ドイツのシューズブランド「ビルケンシュトック(BIRKENSTOCK)」は、投資会社Lキャタルトン(L CATTERTON)とフィナンシエール アガシュ(FINANCIERE AGACHE)に過半数株式を売却することを2月26日に発表したが、今後はどのように発展していくのだろうか。業界アナリストや市場関係者の予想を紹介する。
Lキャタルトンは米投資会社キャタルトン(CATTERTON)とLVMHモエ ヘネシー・ルイ ヴィトン(LVMH MOET HENNESSY LOUIS VUITTON以下、LVMH)、そしてベルナール・アルノー(Bernard Arnault)LVMH会長兼最高経営責任者(CEO)一族の持ち株会社グループ アルノー(GROUPE ARNAULT)が共同で2016年に設立。運用資産は220億ドル(約2兆3320億円)程度で、サンフランシスコ発のオンラインSPAブランド「エバーレーン(EVERLANE)」や日本のミネラルコスメ「エトヴォス(ETVOS)」など、多数のブランドに投資している。フィナンシエール アガシュも、やはりアルノー家の投資会社だ。
かつてLVMHのM&A部門ディレクターを務め、現在は英投資顧問会社スタンホープ・キャピタル(STANHOPE CAPITAL)のマーチャントバンキング部門共同ヘッドとして活躍するピエール・マルヴェイ(Pierre Mallevays)は、「アルノー会長兼CEOが率いるLVMHとLキャタルトンは、いずれもブランド価値を注意深く育て、ブランドを成功させる手腕に長けている。『ビルケンシュトック』に関しても、ブランドポジショニングをより明確にしたり販売チャネルを強化したりして、その成長を支援するだろう」と語った。
「ビルケンシュトック」は、1774年にヨハン・アダム・ビルケンシュトック(Johann Adam Birkenstock)が教会の公文書に「臣民の靴職人」と登録されたことを起源とする、250年近い歴史を持つシューズブランドだ。
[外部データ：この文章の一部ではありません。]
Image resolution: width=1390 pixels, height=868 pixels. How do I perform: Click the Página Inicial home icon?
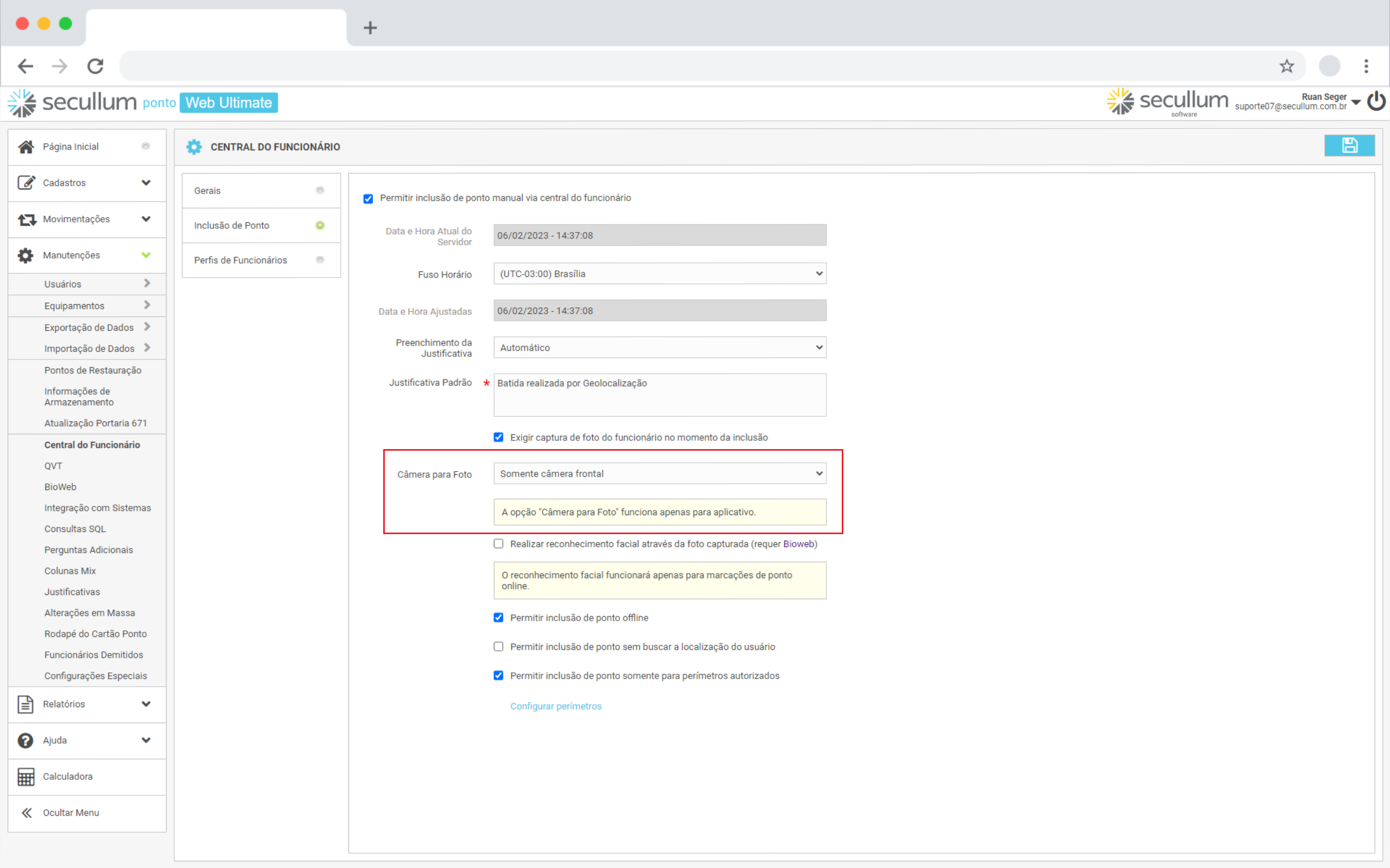tap(26, 146)
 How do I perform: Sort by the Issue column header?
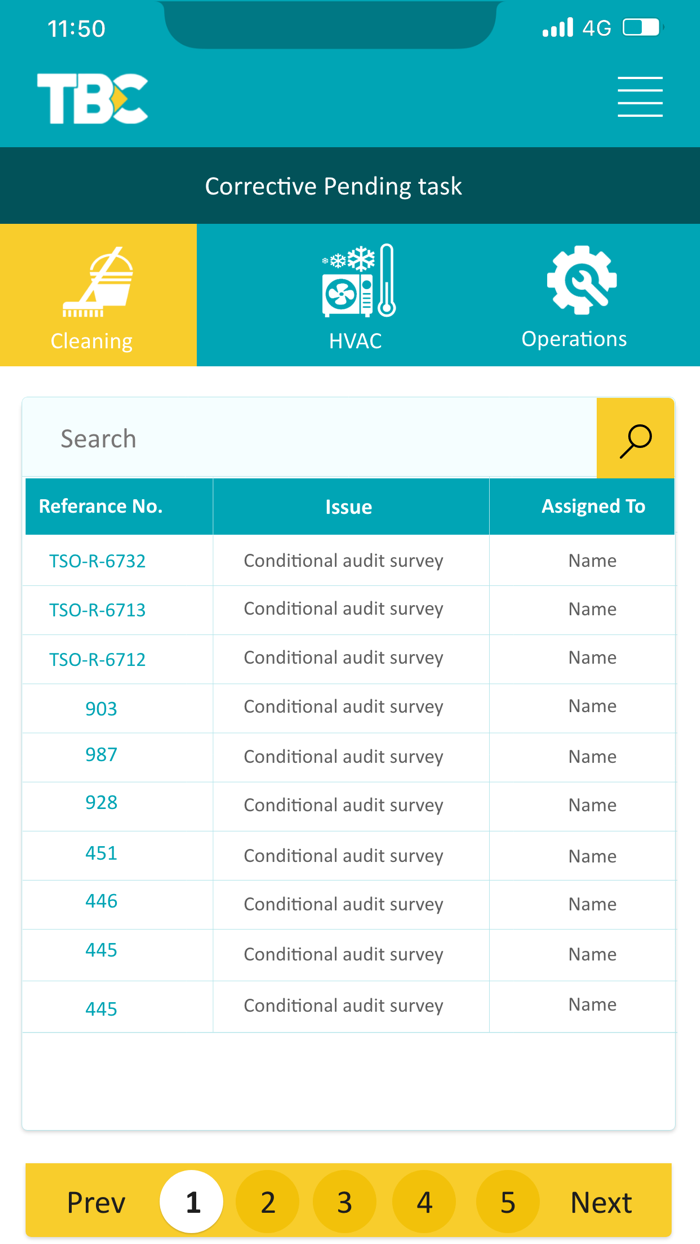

1896年には柔軟性のあるインソールを発売し、その後も医療用サンダルなど足の健康を守る機能性や履きやすさを重視した商品を主力としている。しかしここ数年は、「リック・オウエンス(RICK OWENS)」や「ヴァレンティノ(VALENTINO)」とコラボレーションをしたり、パリ・ファッション・ウイークでコレクションイベントを開催したり、キャンペーンのモデルに“シューズ界の王様”と呼ばれるマノロ・ブラニク(Manolo Blahnik)を起用したりと、そのファッション性を強めている。